Whether you struggle with a disability and want to protect your eligibility for government assistance that you depend on or you want to create a special needs trust on behalf of your disabled loved one, it is pivotal to understand how this estate planning option works. Aside from reviewing the advantages of a special needs trust and the beneficiary’s unique circumstances, it is vital to go over age limitations.
In fact, if the beneficiary is approaching 65, it is extremely important to understand that this age is the cutoff point with respect to establishing and funding a special needs trust.

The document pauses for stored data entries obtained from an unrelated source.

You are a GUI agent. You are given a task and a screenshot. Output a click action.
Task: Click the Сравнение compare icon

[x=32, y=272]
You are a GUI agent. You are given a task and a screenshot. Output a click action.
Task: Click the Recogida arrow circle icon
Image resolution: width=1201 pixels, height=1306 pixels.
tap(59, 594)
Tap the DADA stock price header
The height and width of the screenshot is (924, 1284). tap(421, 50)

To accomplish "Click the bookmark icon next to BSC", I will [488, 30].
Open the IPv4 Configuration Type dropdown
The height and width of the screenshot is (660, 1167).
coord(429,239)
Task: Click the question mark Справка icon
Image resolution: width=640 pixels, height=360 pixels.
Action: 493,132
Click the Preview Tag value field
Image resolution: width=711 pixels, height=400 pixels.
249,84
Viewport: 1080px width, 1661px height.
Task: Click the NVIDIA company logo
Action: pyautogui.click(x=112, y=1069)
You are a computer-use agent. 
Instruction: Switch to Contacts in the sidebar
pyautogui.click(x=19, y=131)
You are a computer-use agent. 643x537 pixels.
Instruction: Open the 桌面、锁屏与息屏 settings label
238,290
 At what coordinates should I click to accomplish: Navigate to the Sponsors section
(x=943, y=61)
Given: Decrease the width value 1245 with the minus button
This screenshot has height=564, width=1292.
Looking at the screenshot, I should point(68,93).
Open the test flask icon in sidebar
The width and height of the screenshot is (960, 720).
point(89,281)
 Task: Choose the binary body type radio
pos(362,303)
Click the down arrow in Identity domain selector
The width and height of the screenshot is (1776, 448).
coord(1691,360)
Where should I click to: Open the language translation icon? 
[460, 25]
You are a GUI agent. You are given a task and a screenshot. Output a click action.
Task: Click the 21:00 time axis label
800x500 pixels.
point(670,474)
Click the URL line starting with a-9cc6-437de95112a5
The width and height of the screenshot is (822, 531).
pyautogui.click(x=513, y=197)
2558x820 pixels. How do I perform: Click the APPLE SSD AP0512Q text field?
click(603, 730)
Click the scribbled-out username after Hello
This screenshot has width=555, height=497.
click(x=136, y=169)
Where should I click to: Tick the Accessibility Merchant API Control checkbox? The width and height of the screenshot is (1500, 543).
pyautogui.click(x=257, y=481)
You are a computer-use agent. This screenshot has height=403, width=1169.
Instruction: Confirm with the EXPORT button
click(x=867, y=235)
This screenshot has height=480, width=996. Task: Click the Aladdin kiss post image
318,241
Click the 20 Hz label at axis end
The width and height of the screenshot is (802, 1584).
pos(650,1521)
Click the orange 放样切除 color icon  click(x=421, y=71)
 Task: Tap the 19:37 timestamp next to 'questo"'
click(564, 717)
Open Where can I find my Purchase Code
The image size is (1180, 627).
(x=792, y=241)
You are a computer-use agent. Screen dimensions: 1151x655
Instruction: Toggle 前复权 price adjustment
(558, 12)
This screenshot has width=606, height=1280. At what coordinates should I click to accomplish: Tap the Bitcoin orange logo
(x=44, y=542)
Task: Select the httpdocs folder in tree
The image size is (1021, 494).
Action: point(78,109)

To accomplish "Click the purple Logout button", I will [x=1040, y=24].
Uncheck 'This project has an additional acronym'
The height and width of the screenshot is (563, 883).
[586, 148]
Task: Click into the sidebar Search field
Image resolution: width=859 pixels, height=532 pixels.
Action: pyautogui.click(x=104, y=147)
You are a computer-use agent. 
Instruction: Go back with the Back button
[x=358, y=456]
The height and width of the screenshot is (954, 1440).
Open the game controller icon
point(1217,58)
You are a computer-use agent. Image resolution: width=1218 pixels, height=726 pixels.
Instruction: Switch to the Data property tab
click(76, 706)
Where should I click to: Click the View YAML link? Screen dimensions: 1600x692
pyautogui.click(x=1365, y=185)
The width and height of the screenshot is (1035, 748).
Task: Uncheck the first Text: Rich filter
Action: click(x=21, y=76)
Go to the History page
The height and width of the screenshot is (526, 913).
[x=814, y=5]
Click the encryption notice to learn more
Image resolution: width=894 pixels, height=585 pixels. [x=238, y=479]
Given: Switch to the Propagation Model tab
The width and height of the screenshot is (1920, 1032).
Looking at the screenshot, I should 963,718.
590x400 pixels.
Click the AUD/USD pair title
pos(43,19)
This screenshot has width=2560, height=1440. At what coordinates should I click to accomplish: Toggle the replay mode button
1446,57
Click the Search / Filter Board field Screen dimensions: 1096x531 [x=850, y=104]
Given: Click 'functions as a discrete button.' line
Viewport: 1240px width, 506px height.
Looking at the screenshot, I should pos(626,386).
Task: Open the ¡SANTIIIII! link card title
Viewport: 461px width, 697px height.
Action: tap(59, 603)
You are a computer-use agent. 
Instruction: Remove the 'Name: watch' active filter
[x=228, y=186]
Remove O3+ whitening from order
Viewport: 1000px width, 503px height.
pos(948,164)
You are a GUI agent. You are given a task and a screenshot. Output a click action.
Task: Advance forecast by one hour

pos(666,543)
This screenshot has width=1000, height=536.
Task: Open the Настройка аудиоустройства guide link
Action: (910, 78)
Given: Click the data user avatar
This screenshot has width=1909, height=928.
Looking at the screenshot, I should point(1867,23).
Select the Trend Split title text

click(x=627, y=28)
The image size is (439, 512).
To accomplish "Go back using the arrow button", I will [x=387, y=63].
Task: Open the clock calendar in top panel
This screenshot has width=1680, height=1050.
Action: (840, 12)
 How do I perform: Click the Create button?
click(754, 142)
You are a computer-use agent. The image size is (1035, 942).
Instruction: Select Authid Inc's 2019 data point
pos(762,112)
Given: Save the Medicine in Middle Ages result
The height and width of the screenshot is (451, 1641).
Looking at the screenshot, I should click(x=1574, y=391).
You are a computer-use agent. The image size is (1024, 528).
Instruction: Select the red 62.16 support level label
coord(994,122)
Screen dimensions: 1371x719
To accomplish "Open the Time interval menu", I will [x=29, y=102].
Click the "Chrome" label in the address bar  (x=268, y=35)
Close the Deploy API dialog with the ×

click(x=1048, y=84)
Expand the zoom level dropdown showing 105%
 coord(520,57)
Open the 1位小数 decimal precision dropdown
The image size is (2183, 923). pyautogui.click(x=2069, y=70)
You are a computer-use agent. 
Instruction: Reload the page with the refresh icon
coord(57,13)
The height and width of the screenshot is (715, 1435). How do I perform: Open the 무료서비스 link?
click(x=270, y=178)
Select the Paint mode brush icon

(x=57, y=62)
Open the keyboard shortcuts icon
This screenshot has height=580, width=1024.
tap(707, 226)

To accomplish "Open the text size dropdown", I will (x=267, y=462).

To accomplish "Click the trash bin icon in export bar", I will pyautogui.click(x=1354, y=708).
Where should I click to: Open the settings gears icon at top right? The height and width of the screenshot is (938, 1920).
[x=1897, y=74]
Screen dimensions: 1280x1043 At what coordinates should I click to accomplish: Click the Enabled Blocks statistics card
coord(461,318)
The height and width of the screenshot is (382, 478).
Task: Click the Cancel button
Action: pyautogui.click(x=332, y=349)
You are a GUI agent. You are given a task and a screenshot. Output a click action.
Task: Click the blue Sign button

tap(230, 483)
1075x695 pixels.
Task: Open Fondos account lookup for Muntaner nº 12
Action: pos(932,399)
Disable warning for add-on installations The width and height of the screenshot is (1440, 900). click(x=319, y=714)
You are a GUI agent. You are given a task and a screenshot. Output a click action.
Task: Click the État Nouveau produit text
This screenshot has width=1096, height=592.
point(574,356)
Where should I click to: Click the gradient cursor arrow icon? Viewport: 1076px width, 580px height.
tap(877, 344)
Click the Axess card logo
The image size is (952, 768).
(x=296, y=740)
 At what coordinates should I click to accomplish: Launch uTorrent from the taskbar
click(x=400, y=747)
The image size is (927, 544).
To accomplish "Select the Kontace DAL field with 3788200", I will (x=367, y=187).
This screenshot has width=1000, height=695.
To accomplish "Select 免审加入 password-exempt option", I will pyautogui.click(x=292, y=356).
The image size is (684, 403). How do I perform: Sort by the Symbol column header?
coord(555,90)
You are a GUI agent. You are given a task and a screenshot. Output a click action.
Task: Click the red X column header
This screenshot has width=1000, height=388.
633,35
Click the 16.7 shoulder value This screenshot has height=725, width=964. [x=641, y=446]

Setting up a special needs trust
According to Delaware Regulations, special needs trusts contain the assets of disabled people under the age of 65. Disabled people can set up trusts for their own benefit, and other parties can also establish a special needs trust on behalf of a disabled person, such as parents, grandparents, legal guardians and the court.
People must create a special needs trust before the disabled beneficiary’s 65th birthday.
Funding a special needs trust
After a beneficiary turns 65, their special needs trust remains in place until it becomes terminated, so long as the creation of the trust occurred when they were 64 or younger. However, additional assets cannot go into the trust once a beneficiary turns 65. Assets added following a beneficiary’s 65th birthday are subject to penalties and not exempted.
A special needs trust could help you safeguard Medicaid eligibility, but it is very important to keep these age limitations in mind and set up a trust before it is too late.